In 2009, a 10-year search for the bodies of 57 Irish immigrants at Duffy's Cut in the woods of Malvern, PA uncovered remains of only seven of them. They had been killed by vigilantes due to anti-Irish sentiment and a fear of cholera which may have infected some of the workers. The bodies showed that violence was the cause of death and not cholera. The railroad had buried them and burned their shanties. Amtrak refused further excavation as it is too close to their tracks! The Irish community erected a memorial and I wrote this verse . . .

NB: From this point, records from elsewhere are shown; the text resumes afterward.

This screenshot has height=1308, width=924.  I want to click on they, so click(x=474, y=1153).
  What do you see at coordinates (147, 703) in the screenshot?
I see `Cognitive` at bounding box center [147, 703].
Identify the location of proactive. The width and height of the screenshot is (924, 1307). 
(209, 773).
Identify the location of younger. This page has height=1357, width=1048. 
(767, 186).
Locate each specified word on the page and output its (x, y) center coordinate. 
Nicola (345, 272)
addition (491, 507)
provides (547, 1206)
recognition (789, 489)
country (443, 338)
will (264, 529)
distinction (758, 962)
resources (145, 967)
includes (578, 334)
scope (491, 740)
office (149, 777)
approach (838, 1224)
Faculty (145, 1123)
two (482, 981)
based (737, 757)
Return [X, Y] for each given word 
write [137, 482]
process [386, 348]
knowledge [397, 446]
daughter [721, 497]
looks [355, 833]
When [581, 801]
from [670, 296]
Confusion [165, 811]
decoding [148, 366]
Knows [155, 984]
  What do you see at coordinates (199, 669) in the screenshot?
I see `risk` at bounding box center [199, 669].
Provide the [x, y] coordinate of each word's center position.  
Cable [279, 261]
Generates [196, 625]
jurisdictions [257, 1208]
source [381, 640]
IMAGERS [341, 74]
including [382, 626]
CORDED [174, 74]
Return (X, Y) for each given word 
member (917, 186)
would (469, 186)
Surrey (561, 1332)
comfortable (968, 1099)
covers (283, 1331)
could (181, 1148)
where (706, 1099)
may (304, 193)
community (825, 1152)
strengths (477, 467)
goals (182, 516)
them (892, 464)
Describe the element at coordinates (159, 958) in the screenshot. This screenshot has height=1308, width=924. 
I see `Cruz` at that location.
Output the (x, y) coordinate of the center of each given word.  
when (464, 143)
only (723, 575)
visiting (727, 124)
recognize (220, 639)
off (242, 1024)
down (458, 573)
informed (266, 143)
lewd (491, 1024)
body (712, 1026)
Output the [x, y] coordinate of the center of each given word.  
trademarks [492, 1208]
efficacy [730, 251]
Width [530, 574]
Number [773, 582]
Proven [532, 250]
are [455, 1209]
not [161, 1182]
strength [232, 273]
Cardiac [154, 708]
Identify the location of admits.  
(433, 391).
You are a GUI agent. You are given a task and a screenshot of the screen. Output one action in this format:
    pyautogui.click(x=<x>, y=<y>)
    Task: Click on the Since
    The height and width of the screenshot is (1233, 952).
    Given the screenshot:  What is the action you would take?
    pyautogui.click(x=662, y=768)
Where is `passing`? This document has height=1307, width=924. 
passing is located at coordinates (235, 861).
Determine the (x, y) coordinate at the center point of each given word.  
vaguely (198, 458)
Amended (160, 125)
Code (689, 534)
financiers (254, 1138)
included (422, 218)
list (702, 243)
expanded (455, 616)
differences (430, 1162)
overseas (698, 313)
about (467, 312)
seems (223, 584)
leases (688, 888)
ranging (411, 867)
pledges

In Eighteen Hundred and Thirty Two
when poverty forced them to roam,
fifty-seven men left hunger behind
for employment far from home.
They suffered a trip on a coffin ship
in hope of selling their sweat.
In a land they knew not they would cast their lot
for whatever their labor could get.
All they sought was an honest wage
to share what they might find
with all their loved ones, young and aged,
that they had left behind
They sailed with hunger and disease
on a ship without food nor galley,
then found a job laying railroad track
through a densely wooded valley.
Weak from their journey some fell ill
and needed medical assistance
but when they sought some local aid
all they found was resistance.
It was then that hate and prejudice
revealed its ugly face
to that desperate group of Irishmen
in that lonely wooded place.
In the dark of night came the vigilantes,
some call them misguided men,
but what those killers did that night
must never happen again
Fifty-seven young Irish laborers
who came to build this land,
now lie entombed beneath its soil
killed by a murderer’s hand.
The perpetrators are long since gone
and God will have taken fair vengeance,
and what is left now for us to do
but insure the victims remembrance.
Mike, a very worthy effort, I feel. But some commentators, speaking about "Sheridan's Ride," have stated that poetry, while often stirring and dramatic, doesn't necessarily make good history --- do you believe that all 57 who died at Duffy's Cut were murdered, then?
They have not been able to find and identify all the bodies since some are buried too close to the existing Amtrak lines to be excavated. However the evidence reveals that some may have been suffering from Cholera and either they or their comrades went for medical assistance sparking a fear in the local community that an epidemic was upon them and something had to be done. That somethig was the destructon of the entire worker's camp and all in it. While it is possible that some many have died or were about to die from Cholera, the bodies that were found reveal evidence of trauma indicating a vioent end for those left alive.
As always, thank you for that historical insight, Mike.